▶ **What you should do**
Please repeat the lines below, exactly and only, from the one that holds "Given: Click the filter" through the one that holds "You are a computer-use agent. This".

▶ **Records to process**

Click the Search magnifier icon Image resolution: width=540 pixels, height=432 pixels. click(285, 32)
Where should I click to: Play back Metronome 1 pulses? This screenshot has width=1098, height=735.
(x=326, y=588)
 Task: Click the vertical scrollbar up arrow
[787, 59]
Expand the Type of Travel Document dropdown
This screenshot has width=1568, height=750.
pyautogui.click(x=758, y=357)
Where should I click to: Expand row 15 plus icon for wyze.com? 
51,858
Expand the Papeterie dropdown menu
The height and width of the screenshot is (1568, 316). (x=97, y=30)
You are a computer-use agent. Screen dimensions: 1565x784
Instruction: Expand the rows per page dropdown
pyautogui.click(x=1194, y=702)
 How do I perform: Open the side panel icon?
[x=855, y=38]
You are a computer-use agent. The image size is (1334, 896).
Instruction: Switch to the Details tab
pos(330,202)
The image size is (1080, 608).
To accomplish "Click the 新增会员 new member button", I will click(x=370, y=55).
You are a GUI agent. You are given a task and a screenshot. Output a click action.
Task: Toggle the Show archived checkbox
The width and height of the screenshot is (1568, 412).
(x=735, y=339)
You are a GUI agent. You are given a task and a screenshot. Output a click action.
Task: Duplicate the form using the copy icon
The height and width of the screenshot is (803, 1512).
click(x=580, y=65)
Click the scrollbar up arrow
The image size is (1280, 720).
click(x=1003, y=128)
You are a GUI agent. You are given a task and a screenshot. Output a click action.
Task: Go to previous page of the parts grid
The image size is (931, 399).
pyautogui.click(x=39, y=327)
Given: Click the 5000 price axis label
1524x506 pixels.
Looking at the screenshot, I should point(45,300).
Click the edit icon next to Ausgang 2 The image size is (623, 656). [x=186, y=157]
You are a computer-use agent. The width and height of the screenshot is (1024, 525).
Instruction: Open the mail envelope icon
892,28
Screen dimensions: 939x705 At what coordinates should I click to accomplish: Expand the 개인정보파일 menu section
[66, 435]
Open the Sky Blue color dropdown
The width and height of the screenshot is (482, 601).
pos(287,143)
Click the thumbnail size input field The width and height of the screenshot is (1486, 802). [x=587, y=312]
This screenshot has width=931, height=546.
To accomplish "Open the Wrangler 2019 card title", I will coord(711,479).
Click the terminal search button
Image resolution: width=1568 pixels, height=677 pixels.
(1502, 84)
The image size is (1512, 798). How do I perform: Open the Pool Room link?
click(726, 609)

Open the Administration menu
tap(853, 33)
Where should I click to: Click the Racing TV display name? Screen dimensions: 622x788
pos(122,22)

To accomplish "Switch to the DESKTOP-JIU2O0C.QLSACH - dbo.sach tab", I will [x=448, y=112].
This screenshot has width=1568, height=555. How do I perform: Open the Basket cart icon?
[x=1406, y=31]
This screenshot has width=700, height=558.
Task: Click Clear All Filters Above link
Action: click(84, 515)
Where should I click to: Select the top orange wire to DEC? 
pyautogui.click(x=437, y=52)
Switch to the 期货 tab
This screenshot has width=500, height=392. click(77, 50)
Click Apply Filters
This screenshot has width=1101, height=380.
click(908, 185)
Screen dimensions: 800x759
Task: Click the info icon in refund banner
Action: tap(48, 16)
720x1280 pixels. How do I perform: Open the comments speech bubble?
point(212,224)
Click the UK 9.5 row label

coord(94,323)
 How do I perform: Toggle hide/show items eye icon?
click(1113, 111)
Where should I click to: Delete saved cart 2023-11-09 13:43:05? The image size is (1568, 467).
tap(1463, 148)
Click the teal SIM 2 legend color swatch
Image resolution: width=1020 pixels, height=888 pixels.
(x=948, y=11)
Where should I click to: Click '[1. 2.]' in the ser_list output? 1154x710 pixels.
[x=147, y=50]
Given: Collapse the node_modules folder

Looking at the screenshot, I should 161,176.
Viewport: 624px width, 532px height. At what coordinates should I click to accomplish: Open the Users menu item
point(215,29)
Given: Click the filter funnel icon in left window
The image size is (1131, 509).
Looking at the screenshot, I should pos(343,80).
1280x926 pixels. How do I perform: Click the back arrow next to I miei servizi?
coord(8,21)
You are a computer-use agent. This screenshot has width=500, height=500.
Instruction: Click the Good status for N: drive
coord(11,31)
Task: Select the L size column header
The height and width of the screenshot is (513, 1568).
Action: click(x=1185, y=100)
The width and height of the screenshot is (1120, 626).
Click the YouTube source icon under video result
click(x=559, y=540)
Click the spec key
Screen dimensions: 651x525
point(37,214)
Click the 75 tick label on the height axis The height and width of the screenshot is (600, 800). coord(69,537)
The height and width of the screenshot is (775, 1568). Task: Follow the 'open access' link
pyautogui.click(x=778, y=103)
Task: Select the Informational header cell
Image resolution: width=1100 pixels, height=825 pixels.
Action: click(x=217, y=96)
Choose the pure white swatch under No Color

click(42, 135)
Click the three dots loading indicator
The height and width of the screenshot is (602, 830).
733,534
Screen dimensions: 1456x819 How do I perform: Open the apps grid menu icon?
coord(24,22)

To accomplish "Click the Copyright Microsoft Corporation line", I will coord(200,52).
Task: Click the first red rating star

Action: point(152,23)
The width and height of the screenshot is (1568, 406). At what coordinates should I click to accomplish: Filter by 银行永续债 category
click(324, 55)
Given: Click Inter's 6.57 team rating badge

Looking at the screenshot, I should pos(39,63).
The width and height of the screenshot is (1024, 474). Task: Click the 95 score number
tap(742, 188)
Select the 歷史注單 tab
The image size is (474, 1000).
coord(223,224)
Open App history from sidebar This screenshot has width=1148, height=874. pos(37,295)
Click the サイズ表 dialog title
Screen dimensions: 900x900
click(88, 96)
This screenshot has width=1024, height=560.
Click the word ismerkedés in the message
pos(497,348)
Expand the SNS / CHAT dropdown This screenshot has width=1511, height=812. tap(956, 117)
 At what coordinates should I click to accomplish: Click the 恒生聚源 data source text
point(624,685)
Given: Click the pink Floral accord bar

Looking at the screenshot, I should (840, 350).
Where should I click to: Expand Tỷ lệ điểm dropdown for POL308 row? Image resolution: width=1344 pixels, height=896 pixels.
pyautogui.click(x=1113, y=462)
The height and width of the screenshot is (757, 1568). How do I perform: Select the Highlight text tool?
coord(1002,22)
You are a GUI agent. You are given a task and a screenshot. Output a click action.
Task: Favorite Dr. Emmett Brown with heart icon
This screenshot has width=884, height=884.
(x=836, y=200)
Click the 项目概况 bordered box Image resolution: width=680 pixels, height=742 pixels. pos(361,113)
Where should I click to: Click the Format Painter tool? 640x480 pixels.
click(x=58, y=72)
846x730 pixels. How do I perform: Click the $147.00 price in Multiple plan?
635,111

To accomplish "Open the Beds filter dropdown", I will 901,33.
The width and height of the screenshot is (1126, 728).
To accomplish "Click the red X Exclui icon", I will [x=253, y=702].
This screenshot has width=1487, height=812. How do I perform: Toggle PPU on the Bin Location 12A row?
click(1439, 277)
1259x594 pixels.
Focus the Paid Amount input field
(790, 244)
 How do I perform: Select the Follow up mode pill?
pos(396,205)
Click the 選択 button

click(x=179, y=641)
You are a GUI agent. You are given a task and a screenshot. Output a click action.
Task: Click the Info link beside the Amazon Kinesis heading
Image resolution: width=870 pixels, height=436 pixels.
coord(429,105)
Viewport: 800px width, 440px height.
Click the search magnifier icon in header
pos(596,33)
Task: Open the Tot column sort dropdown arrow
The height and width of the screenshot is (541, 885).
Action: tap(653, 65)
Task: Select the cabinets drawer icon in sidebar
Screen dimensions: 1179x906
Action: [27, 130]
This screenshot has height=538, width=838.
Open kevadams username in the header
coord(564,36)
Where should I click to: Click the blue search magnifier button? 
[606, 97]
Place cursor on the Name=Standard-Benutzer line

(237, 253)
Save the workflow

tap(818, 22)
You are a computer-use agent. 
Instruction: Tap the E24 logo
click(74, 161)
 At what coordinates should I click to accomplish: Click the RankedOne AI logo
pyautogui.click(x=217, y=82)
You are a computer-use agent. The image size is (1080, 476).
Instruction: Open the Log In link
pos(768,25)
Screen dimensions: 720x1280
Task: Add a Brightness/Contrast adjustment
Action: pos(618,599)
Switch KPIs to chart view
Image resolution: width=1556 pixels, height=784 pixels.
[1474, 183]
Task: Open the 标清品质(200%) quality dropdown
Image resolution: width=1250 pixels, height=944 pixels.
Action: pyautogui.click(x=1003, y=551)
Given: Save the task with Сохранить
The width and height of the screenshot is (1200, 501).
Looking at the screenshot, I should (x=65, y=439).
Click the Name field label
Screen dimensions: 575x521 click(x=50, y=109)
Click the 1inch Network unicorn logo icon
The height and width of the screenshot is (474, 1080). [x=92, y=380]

▶ **Your solution**
Given: Click the filter funnel icon in left window
The image size is (1131, 509).
Looking at the screenshot, I should pos(343,80).
1280x926 pixels. How do I perform: Click the back arrow next to I miei servizi?
coord(8,21)
You are a computer-use agent. This screenshot has width=500, height=500.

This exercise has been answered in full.